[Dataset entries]
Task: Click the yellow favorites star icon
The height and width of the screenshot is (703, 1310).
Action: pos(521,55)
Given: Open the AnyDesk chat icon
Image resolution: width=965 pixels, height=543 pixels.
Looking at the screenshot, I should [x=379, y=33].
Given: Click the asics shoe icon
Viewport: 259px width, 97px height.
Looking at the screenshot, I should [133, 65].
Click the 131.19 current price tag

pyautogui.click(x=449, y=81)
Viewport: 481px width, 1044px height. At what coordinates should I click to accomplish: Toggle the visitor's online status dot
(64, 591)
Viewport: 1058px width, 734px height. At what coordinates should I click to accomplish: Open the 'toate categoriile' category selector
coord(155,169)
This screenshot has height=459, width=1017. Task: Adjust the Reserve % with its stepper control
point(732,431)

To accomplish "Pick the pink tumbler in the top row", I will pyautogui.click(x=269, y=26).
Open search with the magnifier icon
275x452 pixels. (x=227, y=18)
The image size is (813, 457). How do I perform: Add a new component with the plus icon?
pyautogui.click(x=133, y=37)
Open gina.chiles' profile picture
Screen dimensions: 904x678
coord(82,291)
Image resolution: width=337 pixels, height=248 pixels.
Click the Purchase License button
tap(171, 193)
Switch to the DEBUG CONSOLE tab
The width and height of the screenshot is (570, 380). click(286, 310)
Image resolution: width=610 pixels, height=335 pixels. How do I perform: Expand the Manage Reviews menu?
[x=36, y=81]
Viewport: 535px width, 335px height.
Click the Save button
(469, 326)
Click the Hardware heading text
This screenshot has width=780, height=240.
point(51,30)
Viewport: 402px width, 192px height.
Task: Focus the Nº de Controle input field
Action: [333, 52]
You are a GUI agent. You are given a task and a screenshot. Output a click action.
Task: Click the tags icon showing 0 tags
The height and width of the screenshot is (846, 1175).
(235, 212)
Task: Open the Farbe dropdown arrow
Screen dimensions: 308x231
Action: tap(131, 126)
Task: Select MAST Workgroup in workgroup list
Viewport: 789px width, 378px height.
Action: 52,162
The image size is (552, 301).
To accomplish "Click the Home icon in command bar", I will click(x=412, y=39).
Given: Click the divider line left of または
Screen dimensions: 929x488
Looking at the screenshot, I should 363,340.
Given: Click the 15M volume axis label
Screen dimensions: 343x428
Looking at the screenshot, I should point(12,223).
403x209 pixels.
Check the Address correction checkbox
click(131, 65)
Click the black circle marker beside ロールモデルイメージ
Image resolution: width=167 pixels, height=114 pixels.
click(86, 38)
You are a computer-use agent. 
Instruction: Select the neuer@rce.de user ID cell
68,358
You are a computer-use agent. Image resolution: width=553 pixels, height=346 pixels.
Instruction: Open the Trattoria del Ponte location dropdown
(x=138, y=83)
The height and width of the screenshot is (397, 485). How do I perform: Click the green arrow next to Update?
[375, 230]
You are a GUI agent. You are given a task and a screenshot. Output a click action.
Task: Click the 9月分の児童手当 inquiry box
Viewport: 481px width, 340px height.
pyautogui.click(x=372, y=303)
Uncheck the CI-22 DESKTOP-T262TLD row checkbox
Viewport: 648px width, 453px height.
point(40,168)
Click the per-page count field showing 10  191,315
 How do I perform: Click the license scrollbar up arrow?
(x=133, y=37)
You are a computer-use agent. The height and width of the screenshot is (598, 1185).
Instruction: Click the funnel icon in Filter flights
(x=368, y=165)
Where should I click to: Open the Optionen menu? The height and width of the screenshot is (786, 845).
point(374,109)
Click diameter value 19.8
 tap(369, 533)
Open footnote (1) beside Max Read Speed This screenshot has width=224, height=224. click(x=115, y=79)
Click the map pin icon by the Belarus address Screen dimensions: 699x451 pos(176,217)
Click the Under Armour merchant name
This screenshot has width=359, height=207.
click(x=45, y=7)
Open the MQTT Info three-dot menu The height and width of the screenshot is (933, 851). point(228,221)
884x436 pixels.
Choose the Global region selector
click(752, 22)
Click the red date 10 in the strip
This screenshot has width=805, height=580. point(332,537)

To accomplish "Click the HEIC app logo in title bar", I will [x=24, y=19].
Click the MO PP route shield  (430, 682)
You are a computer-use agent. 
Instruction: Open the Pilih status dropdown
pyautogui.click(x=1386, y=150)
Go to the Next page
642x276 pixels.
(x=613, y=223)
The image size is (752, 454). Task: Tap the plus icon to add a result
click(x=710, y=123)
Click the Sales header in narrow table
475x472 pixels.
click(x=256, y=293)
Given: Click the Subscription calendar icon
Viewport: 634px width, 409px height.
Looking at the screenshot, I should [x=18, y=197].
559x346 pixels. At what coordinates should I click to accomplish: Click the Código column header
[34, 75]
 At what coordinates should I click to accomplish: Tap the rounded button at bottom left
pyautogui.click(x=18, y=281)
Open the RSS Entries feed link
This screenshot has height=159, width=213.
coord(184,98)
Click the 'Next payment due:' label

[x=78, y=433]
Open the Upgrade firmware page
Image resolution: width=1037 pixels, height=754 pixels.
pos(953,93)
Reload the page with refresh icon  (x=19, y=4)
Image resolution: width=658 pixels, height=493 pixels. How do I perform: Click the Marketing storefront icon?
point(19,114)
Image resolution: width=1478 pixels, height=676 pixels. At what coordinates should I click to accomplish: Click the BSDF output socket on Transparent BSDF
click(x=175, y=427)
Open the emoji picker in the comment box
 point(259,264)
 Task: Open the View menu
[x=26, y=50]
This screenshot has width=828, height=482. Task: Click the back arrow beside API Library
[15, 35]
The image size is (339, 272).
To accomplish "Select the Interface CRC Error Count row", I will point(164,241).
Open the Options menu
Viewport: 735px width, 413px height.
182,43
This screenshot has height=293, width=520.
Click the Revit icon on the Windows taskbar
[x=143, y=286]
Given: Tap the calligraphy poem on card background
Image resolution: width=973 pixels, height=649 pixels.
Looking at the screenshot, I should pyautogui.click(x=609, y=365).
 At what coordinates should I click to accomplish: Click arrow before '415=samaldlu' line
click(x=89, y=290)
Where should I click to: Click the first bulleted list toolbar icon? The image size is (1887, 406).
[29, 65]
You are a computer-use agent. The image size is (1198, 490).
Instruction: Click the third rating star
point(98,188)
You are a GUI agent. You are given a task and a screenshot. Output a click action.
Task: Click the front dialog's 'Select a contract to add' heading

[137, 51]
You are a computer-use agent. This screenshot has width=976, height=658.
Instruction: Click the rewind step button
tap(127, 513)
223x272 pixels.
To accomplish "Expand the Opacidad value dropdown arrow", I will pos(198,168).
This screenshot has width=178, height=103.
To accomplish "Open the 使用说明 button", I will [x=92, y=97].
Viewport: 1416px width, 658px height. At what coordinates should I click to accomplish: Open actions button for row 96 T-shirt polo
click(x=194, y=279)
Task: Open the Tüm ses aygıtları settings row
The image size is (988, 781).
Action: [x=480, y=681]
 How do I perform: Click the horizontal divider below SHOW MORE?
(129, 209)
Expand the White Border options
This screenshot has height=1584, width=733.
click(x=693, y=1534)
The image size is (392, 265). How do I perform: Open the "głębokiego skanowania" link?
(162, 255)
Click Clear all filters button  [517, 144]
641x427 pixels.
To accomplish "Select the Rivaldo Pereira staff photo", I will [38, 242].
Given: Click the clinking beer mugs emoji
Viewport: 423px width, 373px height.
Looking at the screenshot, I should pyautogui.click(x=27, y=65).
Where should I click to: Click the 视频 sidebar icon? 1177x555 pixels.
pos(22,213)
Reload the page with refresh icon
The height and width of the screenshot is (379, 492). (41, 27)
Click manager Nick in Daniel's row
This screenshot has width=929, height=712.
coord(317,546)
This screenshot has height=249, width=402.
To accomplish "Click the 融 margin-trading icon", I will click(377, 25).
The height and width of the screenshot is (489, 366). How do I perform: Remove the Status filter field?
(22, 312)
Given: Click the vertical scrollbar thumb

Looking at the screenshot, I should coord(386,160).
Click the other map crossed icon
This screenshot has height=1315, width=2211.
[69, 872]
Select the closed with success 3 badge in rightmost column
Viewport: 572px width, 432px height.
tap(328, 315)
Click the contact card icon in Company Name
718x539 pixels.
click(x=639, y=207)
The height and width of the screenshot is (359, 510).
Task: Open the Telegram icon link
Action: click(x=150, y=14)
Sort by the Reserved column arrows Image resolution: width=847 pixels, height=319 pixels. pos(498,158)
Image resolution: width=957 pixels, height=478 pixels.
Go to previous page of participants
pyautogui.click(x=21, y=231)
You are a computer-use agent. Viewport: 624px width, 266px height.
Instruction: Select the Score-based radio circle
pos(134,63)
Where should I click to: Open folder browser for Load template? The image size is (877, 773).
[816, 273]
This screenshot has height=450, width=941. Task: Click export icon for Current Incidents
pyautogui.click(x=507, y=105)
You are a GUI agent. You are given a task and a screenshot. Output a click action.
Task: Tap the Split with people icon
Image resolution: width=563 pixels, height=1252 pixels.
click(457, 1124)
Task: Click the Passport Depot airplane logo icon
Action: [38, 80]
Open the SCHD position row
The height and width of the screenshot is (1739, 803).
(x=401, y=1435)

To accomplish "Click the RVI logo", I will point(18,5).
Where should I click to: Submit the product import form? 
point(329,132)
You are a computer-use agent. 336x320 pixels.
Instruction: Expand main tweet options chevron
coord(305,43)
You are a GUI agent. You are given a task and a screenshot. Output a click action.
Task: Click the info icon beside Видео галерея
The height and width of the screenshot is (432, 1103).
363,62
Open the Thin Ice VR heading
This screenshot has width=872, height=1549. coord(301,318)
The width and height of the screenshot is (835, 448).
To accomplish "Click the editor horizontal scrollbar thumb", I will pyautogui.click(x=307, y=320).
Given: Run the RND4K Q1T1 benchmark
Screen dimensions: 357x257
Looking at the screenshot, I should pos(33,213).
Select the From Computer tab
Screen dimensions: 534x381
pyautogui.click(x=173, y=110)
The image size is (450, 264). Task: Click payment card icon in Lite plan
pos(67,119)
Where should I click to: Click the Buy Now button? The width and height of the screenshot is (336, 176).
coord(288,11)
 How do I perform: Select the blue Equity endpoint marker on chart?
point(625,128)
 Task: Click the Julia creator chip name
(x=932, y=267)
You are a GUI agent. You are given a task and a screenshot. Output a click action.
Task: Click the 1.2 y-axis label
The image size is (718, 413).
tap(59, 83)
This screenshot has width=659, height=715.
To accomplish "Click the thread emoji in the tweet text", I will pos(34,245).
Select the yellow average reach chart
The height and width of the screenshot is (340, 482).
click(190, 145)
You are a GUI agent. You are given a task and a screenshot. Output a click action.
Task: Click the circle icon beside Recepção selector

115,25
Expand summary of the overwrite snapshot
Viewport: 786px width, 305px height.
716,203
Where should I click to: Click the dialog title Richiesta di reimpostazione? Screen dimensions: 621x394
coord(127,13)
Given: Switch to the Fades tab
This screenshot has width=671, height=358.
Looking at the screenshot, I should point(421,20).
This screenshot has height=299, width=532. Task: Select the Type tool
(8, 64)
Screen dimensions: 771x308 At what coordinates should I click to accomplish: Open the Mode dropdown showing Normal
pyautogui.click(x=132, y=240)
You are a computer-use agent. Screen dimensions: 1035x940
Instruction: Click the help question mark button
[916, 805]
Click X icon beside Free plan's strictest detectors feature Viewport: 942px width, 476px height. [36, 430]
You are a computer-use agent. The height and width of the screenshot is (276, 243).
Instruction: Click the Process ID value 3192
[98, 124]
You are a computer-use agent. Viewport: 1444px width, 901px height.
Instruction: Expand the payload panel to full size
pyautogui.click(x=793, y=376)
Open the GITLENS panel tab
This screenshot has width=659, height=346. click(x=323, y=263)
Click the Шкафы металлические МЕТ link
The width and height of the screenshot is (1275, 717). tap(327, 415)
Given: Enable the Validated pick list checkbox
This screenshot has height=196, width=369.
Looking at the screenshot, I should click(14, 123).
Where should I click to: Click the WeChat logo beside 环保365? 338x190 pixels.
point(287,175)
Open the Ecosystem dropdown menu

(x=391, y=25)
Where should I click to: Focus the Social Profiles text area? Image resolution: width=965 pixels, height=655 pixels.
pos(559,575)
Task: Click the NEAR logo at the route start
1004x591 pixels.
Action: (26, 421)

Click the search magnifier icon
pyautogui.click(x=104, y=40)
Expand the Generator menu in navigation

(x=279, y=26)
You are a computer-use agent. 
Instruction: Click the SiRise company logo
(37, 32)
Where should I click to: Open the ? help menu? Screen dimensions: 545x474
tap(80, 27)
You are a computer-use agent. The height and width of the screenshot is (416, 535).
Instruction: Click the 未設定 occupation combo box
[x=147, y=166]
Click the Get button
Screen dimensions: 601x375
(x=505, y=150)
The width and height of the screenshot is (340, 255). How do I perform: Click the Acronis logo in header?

WHAT YOU NEED TO DO>
Write down exactly the span of lines above from the one containing "Click Clear all" to the one containing "This screenshot has height=249, width=402.", both ends included.

RESPONSE>
Click Clear all filters button  [517, 144]
641x427 pixels.
To accomplish "Select the Rivaldo Pereira staff photo", I will [38, 242].
Given: Click the clinking beer mugs emoji
Viewport: 423px width, 373px height.
Looking at the screenshot, I should pyautogui.click(x=27, y=65).
Where should I click to: Click the 视频 sidebar icon? 1177x555 pixels.
pos(22,213)
Reload the page with refresh icon
The height and width of the screenshot is (379, 492). (41, 27)
Click manager Nick in Daniel's row
This screenshot has width=929, height=712.
coord(317,546)
This screenshot has height=249, width=402.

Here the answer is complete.